21:38Lyude: pedahzur: I don't think you'll get a mainline kernel with 20.04 though
21:38Lyude: imirkin_: yeah
21:38imirkin_: that's just a hack that will happen to work out here
21:39Lyude: imirkin_: yeah, when I've got time i need to implement proper max bpc support
21:39imirkin_: but the issue here is that connector_info.bpc is wrong
21:39imirkin_: not the max bpc support.
21:40Lyude: imirkin_: yes, but-that patch series also moves the bpc into the atomic state so we use that when resuming a state, instead of connector_info.bpc
21:40imirkin_: (or at least, that's our guess ... coz it starts at 6, and then ends up with the 10 settings)
21:40imirkin_: aha, ok
21:40imirkin_: so that should be much better then
21:41imirkin_: Lyude: this one, right? https://github.com/skeggsb/nouveau/commit/880b2e7ab3a2aacb16ea48d2c92eb11b93cc59ea
21:41Lyude: imirkin_: bingo
21:41pedahzur: Lyude: I'll give it a go! :)
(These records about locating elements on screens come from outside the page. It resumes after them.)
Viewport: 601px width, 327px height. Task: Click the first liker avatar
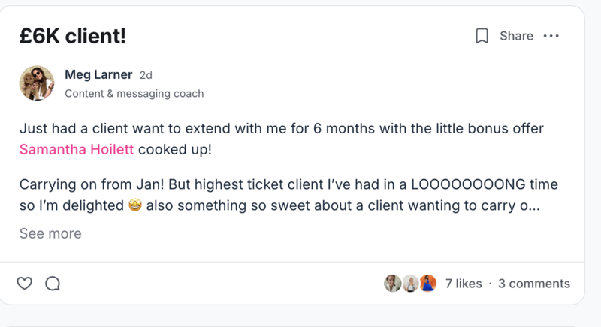pos(392,283)
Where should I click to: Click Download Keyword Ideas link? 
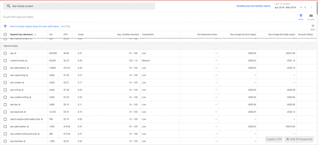pos(253,6)
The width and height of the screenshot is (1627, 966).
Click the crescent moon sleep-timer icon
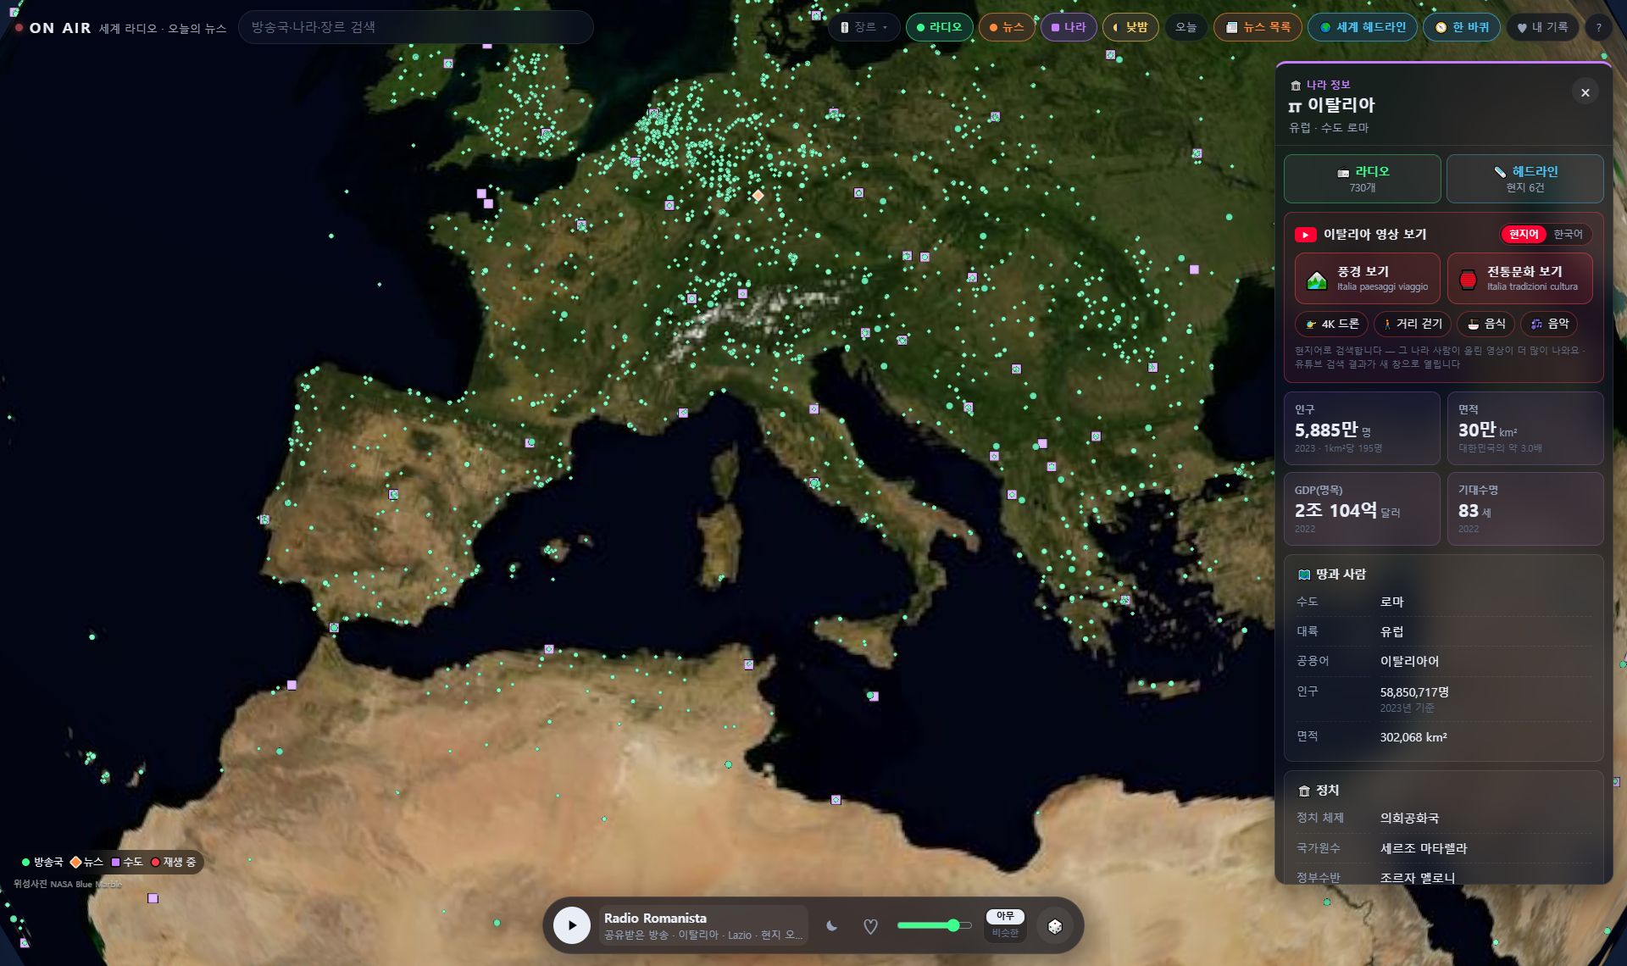831,926
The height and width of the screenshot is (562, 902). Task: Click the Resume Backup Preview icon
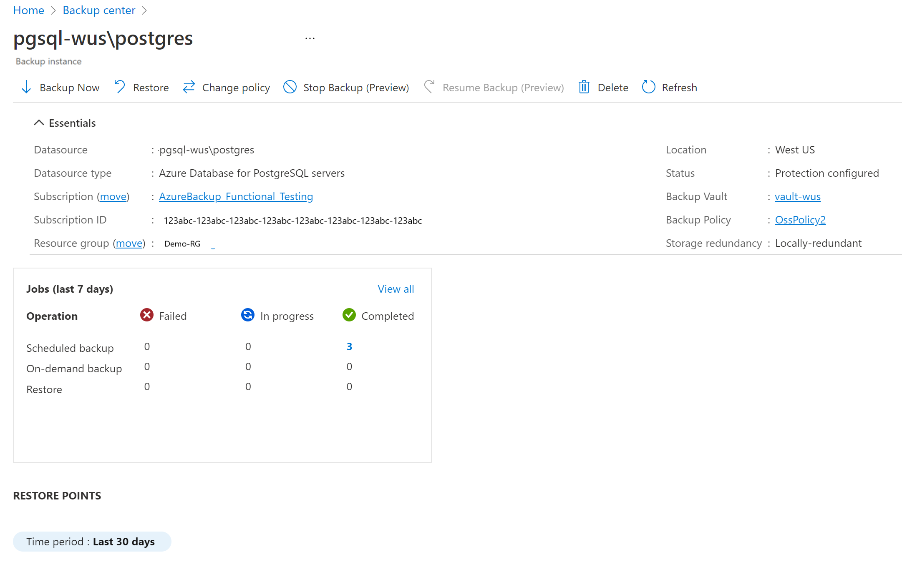coord(428,88)
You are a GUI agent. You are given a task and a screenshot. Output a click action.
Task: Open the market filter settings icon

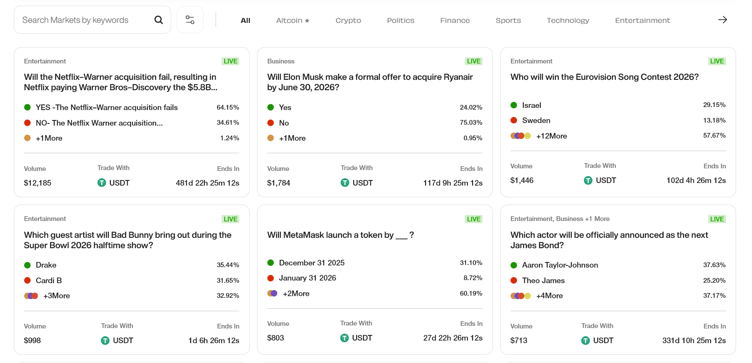click(x=190, y=19)
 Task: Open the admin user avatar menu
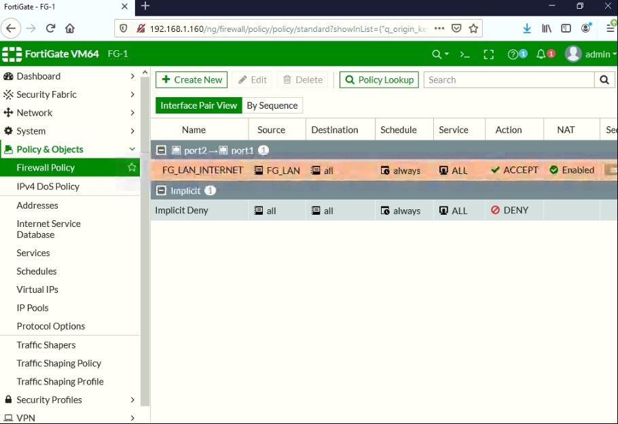click(x=572, y=54)
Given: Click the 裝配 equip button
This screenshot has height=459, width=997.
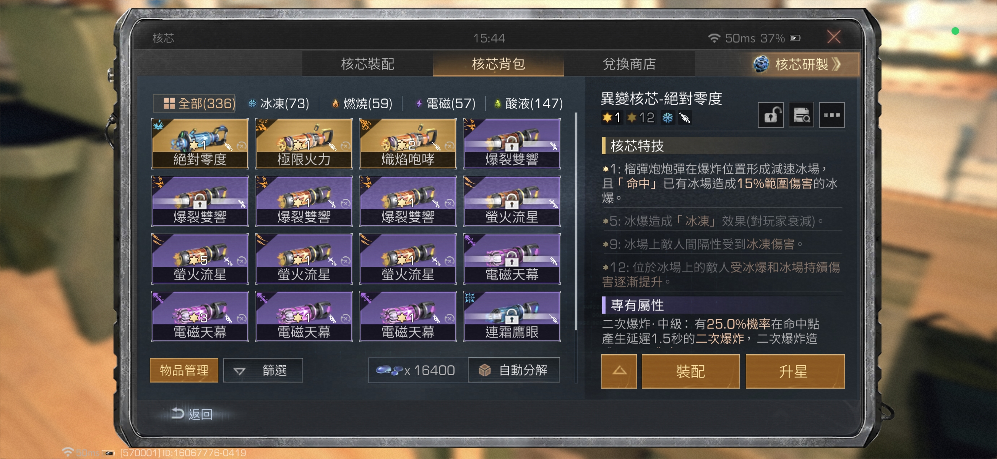Looking at the screenshot, I should 690,371.
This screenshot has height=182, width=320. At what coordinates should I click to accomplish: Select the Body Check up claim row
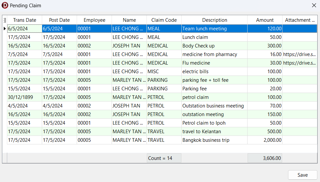[198, 46]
21:42imirkin_: pedahzur: alternatively patch the above into your tree
21:42imirkin_: yeah, looking at connector->display_info seems quite dodgy
21:42pedahzur: Yeah, if i can find an image it's already in, then I'm happy with that. :)
21:42pedahzur: So 880b2e7ab3a2aacb16ea48d2c92eb11b93cc59ea is in 5.5-rc6?
21:43Lyude: pedahzur: yep
21:43imirkin_: that commit hash is bogus
21:43Lyude: also ^
21:43imirkin_: but a proper variant against the linux kernel tree is there, i think
21:44imirkin_: that's an actual commit in the kernel tree.
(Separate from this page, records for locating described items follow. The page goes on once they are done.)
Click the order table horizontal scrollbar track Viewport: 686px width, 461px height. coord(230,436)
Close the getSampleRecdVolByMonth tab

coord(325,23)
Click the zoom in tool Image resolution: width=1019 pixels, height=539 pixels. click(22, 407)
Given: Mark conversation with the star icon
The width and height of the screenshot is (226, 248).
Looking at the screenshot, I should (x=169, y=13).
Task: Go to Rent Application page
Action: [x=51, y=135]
21:53cosurgi: imirkin_: the electricity is damn too expensive. I prefer to put most of my servers in the university server room. Where electricity is free ;))
21:55pedahzur: Lyude: Welp...5.5.0-rc6. Same behavior. First resume works, second does not. Do you want more dmesg logs?
21:56Lyude: pedahzur: yeah, suspend/resume with "drm.debug=0x116 log_buf_len=50M" added to your kernel commandline at boot (remove the quotes)
21:56Lyude: then get me the dmesg from that
21:58imirkin_: oooh, 116, fancy
21:58imirkin_: everyone has their favorite drm.debug setting :)
21:58Lyude: imirkin_: hehe
21:59pedahzur: My favorite debug setting is ALL_THE_THINGS. :)
22:04pedahzur: Lyude: Only 432K...are you sure we have the right debug settings? :)
22:05Lyude: pedahzur: yep
22:05pedahzur: OK, with log len set to 50M, I was expecting more.:)
22:05Lyude: i just set it to 50M so I never have to ask for a log twice :P
22:06pedahzur: Lyude: Sent to the list.